* _WORK ORDER_
From the first line to the last, reproduce the records below exactly, omitting any picture.

* _Recorded data_
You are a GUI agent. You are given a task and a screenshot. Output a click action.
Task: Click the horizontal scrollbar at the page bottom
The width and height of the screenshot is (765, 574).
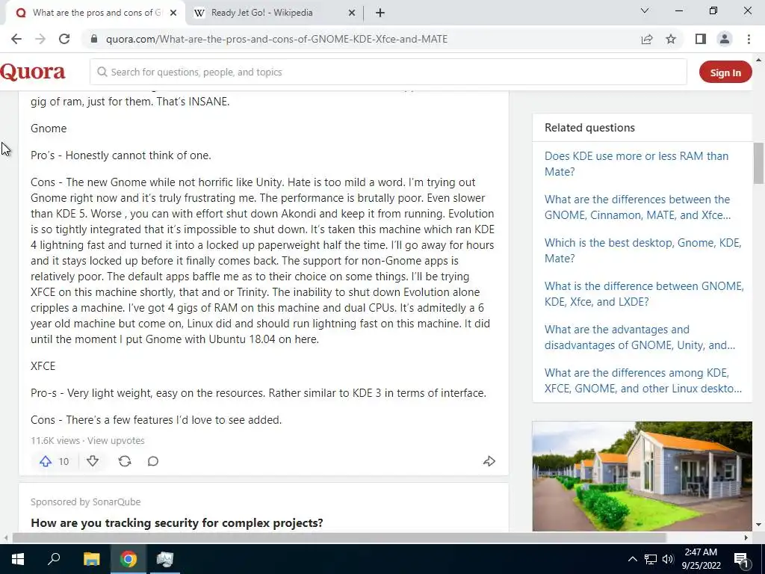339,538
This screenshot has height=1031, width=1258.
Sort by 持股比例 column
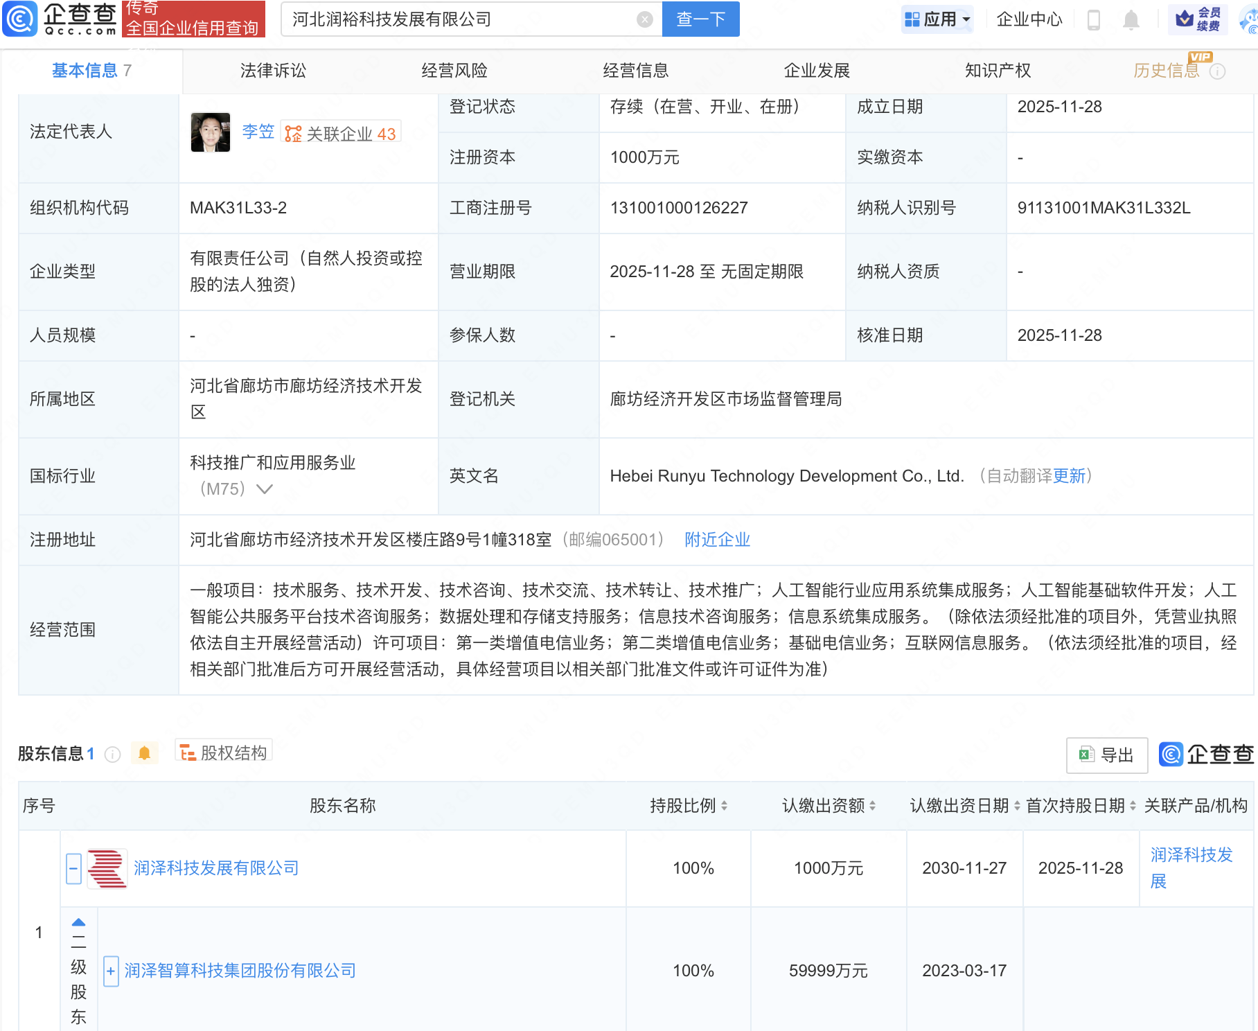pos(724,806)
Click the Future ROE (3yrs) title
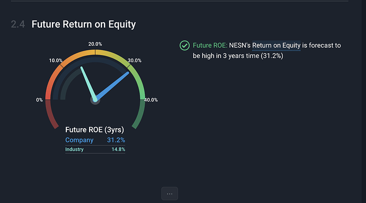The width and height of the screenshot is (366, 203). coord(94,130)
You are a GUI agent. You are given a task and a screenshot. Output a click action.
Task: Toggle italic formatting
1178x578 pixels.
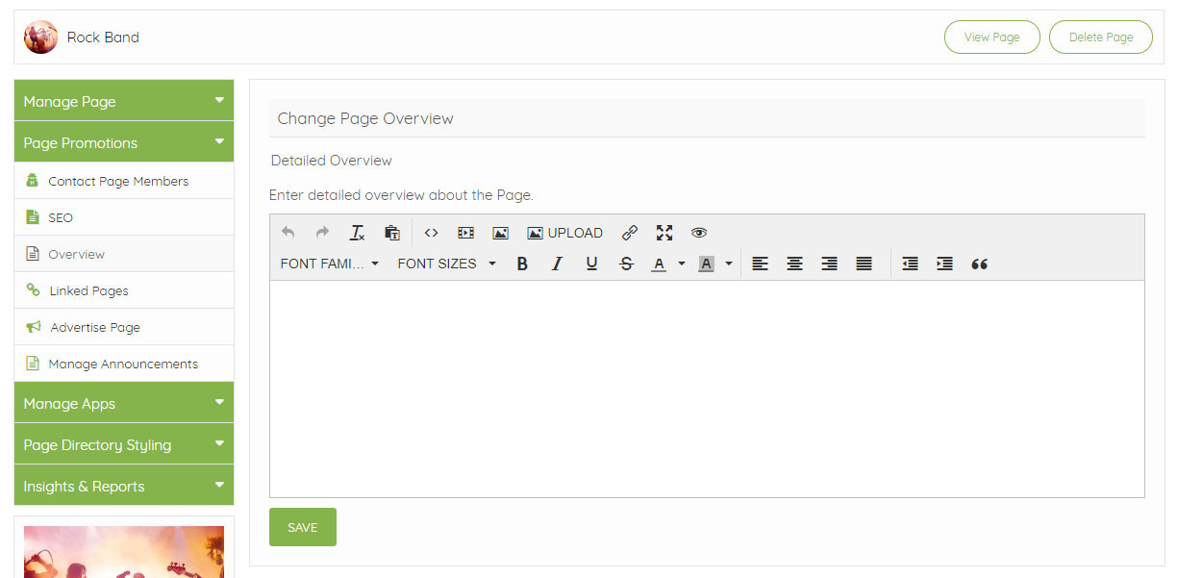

* _EXERCISE OUTPUT_
You are a GUI agent. You are given a task and a screenshot. Output a click action.
Task: Click the horizontal scrollbar at the page bottom
The width and height of the screenshot is (765, 574).
339,538
This screenshot has height=1031, width=1258.
Sort by 持股比例 column
pos(724,806)
Click the Future ROE (3yrs) title
The width and height of the screenshot is (366, 203). coord(94,130)
You are a GUI agent. You are given a task and a screenshot. Output a click action.
Task: Toggle italic formatting
1178x578 pixels.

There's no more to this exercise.